Enchaînés pendant un long espace de temps sous le sceptre de fer de maîtres étrangers, les Belges avaient perdu le titre, mais non pas le sentiment de leur nationalité. Leur révolution leur en a rendu la jouissance, sous un roi sage et tolérant qui règne sur eux, exclusivement pour eux.

Les Belges peuvent maintenant rappeler l'histoire du passé et parler avec orgueil de ces illustres patriotes dont les noms sont cités dans les pages de l'histoire de l'Europe. Ils peuvent maintenant renouer les liens brisés des traditions nationales, et montrer qu'ils ne sont pas sans souvenirs honorables dans le passé, ni sans espérances d'un avenir brillant.

Et quel pays a des titres plus illustres dans l'histoire que celui qui, dans le 15e siècle, était le premier en Europe pour sa richesse, son industrie, sa civilisation et son savoir, que le pays où naquit Charles-Quint et tant d'autres généraux illustres et tant de vaillants soldats ; que celui où d'Egmont, Horne et autres nobles victimes tombèrent martyrs de la cause de la liberté ; que la patrie de Sculiger, Ortelius, Lipsius, Vésale, Van Eyck et Rubens ; le pays qui combattit vainement pour ses droits et ses privilèges contre l'oppression de l'Espagne, et résista avec non moins de (page 302) courage aux empiétements du despotisme autrichien, quoique peut-être avec moins de justice que lorsqu'elle secoua en dernier lieu le joug de la Hollande ?

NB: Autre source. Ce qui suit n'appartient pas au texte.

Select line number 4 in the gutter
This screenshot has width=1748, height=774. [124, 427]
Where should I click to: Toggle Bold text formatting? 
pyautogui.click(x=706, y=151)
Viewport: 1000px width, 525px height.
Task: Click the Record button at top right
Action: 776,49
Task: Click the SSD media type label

Satisfaite des richesses de son sol, et de tant d'autres avantages naturels, dont la Providence l'a favorisée, essentiellement industrieuse et morale, désireuse d'entourer son territoire d'une haie d'oliviers, plutôt que d'une barrière de fer, la Belgique ne demande maintenant à l'Europe que de jouir librement de son indépendance dans des limites qui concilient sa vitalité et les droits des autres états : la politique et la justice exigent qu'on lui fasse ces concessions. Si elles lui étaient refusées, si quelque attentat était commis contre leur nationalité, les Belges seraient aussi prompts à courir les hasards de la guerre, qu'ils sont maintenant désireux de jouir des bienfaits de la paix. On les verrait alors aussi prodigues de leur sang et de leurs trésors pour défendre une liberté raisonnable, contre les attentats du despotisme, qu'on les voit disposés à concourir avec les gouvernements modérés à arrêter les progrès de la licence.

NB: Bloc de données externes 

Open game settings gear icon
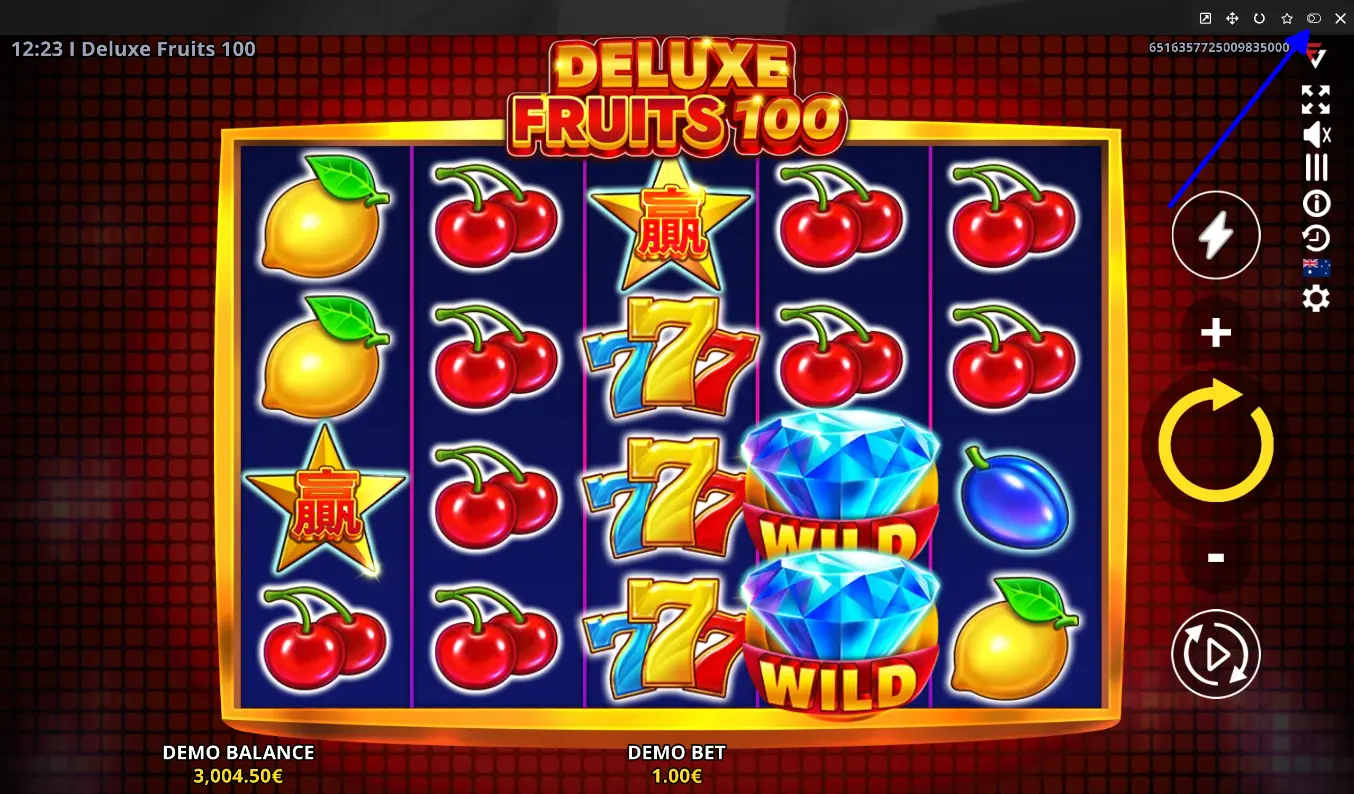Viewport: 1354px width, 794px height. coord(1316,298)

Ayant reconquis parmi les nations ce rang qui est son juste héritage, le vœu le plus ardent de la Belgique n'est pas de troubler les institutions de l'Europe, mais de s'y conformer. Pacifique mais armée, patiente mais résolue, elle est préparée (page 303) à toutes les vicissitudes politiques qui pourraient l'assaillir du dehors, tandis qu'augmentant en puissance et avec l'espérance de diminuer sa dette, elle poursuit tranquillement son œuvre d'amélioration intérieure, et se dévoue à la culture des arts libéraux et utiles, qui sont la gloire des nations civilisées.